Oral dysbiosis induced by Porphyromonas gingivalis is strain-dependent in mice

Abstract

Background: Porphyromonas gingivalis strain W83, one of the most widely investigated, is considered virulent in the context of periodontitis. The recently isolated P. gingivalis TDC60 has been reported to be highly pathogenic, although it has not yet been investigated in a mouse periodontitis model by oral gavage. Aim: Our aim was to compare the virulence of both strains by evaluating their impact on alveolar bone loss and the composition of oral microbiota. Methods: We inoculated by oral gavage C57BL/6 mice with either one of the two P. gingivalis strains and compared to a sham-treated group, without antibiotics pre-treatment. The mandibular alveolar bone of treated mice and controls were assessed, one month after the final inoculation, by microCT measurements. Moreover, at this time, we characterized their oral microbiota by 16S rRNA gene sequencing. Results: While P. gingivalis W83 successfully initiated periodontitis, TDC60-treated mice only experienced moderate lesions. Furthermore, only W83-treated mice exhibited a specific distinct microbiota, with significantly lower richness and evenness than other samples, and decreased proportions of taxa usually found in healthy individuals. Conclusion: This association between alveolar bone loss and a major persistent shift of the oral microbiota gives insights into virulence discrepancies among these bacterial strains.

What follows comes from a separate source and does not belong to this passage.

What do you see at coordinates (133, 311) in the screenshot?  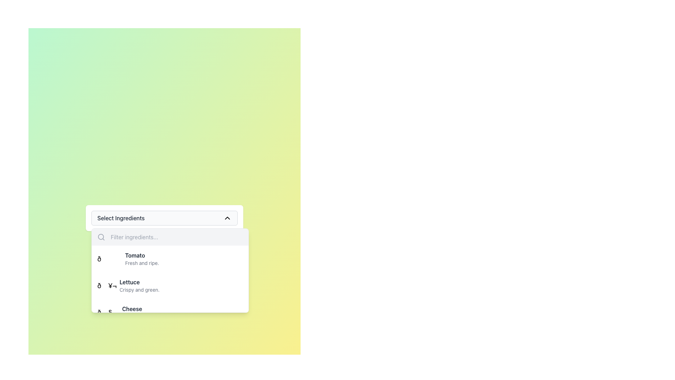 I see `the third item in the dropdown menu representing 'Cheese'` at bounding box center [133, 311].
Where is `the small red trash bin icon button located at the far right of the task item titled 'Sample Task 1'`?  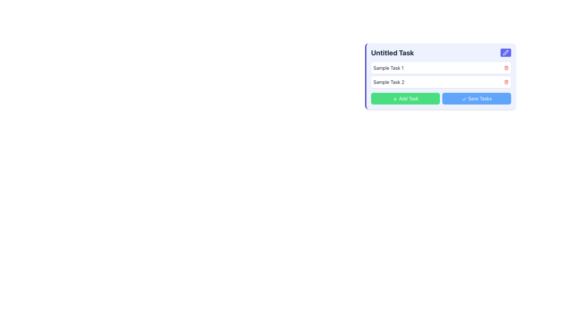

Keywords: P. gingivalis TDC60; Periodontitis; Porphyromonas gingivalis W83; alveolar bone loss; animal model; mice; oral microbiota.

Figure 1.

P. gingivalis specific 16S rRNA gene amplicons from DNA of oral swabs after electrophoresis on a 3% agarose gel. 1–2: sham-infected mice (controls); 3–4: W83-treated mice; 5–6: TDC60-treated mice; N: negative control; P: positive control (expected amplicon size: 161 bp). M: molecular weight marker (Quick-Load Low Molecular Weight DNA Ladder, NEB®).

Figure 2.

Alveolar bone loss in mice. Measurements of bone levels were made by comparing the distance from the cementoenamel junction (CEJ) to the alveolar bone crest (ABC) (a, b) and the percentage of remaining bone (c, d) at two interdental sites: between the first and second mandibular molars (M1M2) and between the second and the third mandibular molars (M2M3). Root lengths (from the CEJ to the root apex) were also measured to assess the percentage of remaining alveolar bone: Percent remaining bone (%) = ([root length – CEJ-ABC]/root length) x 100. Representative images of micro-CT of control (e), TDC60-treated (f) and W83-treated (g) mice are presented. Control and P. gingivalis infected mice were 16 weeks old (n = 6 mice/group). Dunn’s Kruskal–Wallis multiple comparisons, statistically significant at: *p < 0.05; **p < 0.01.

Figure 3.

Alpha and beta diversity of the oral microbiota of mice. Bioinformatics processing of the microbiota samples from the oral cavity of control and P. gingivalis infected mice (n = 6 mice/group, 16 weeks old) allowed for Principal Coordinate Analysis (PCoA). The PCoA calculated with weighted UniFrac metric revealed clustering of W83-treated mice (a). Analysis of distances between samples showed significant differences between W83- and TDC60-treated mice, with both PERMANOVA and ANOSIM tests (**p < 0.01, b). Alpha diversity analysis showed significantly lower richness (S_obs, c) and lower evenness (Shannon-Weaver, d) in W83-treated mice; Dunn’s Kruskal–Wallis multiple comparisons, statistically significant at: *p < 0.05.

Figure 4.

Analysis of taxa relative abundances in the oral cavity according to the treatment of mice. The linear discriminant analysis with effect size (LEfSe) cladogram identified taxa that were differentially abundant across the groups (n = 6 mice/group; p < 0.05) (a). Taxa at the genus-level were then filtered (excluding those with a mean relative abundance < 1% in all groups), and plotted when the Kruskal–Wallis test returned significant result (p < 0.05) (b). Dunn’s Kruskal–Wallis multiple comparisons, statistically significant at: *p < 0.05; **p < 0.01.